In every election a percentage of votes cast are likely to be informal. Informal votes are ballot papers that have not been filled out correctly in accordance with the requirements of the Commonwealth Electoral Act 1918 (the Electoral Act) and instructions on the ballot paper, and can therefore not be included in the count of votes leading to the election result. Levels of informal voting can provide an indication of people's engagement with (and understanding of) the electoral process and, together with enrolment participation rates and measures of turnout, are therefore a key indicator of democratic health.
This paper provides a profile of informal voting at the 2010 House of Representatives election and presents results from the AEC's 2010 House of Representatives Informal Ballot Paper Survey. Statistics on informal voting at previous House of Representatives elections are also included to provide a historical context for the 2010 figures.

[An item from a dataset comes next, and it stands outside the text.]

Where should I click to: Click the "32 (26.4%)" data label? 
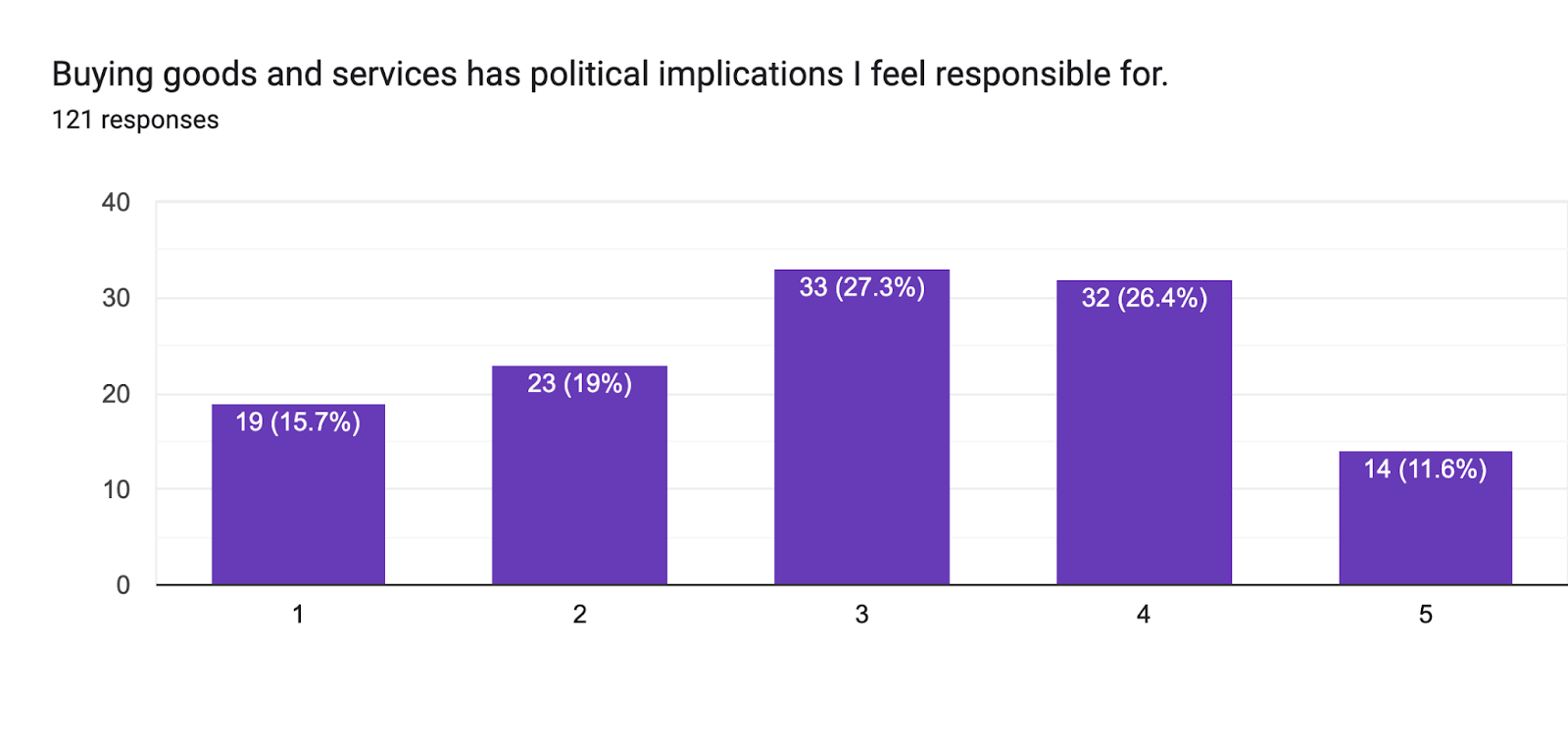(x=1144, y=298)
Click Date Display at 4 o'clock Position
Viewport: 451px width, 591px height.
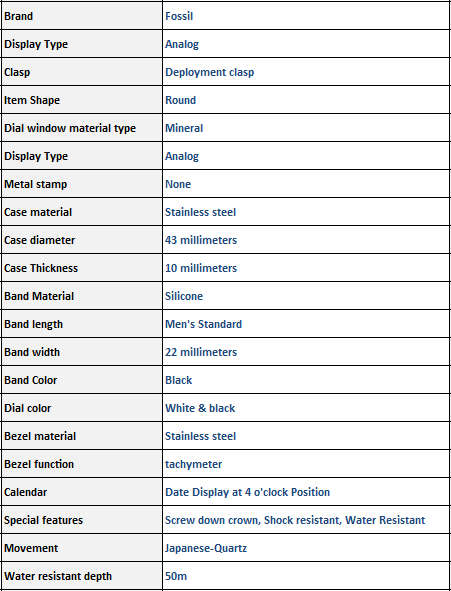click(248, 492)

Analysis in this report includes discussion of proportions of informal votes and informality rates. Proportions of informal votes use the relevant total number of informal votes as the denominator, and are shown to one decimal place. Informality rates (proportions of total votes cast) use the relevant total number of votes cast as the denominator and are shown to two decimal places.
It should be noted that some figures relating to informal voting at previous elections have been revised to correct errors or inconsistencies in previously published reports. Footnotes have been added to tables to indicate where revisions have been applied. These revisions do not impact on any of the key findings made in previous reports.
In addition, changes to electorate boundaries as a result of redistributions will affect the comparability of data between elections.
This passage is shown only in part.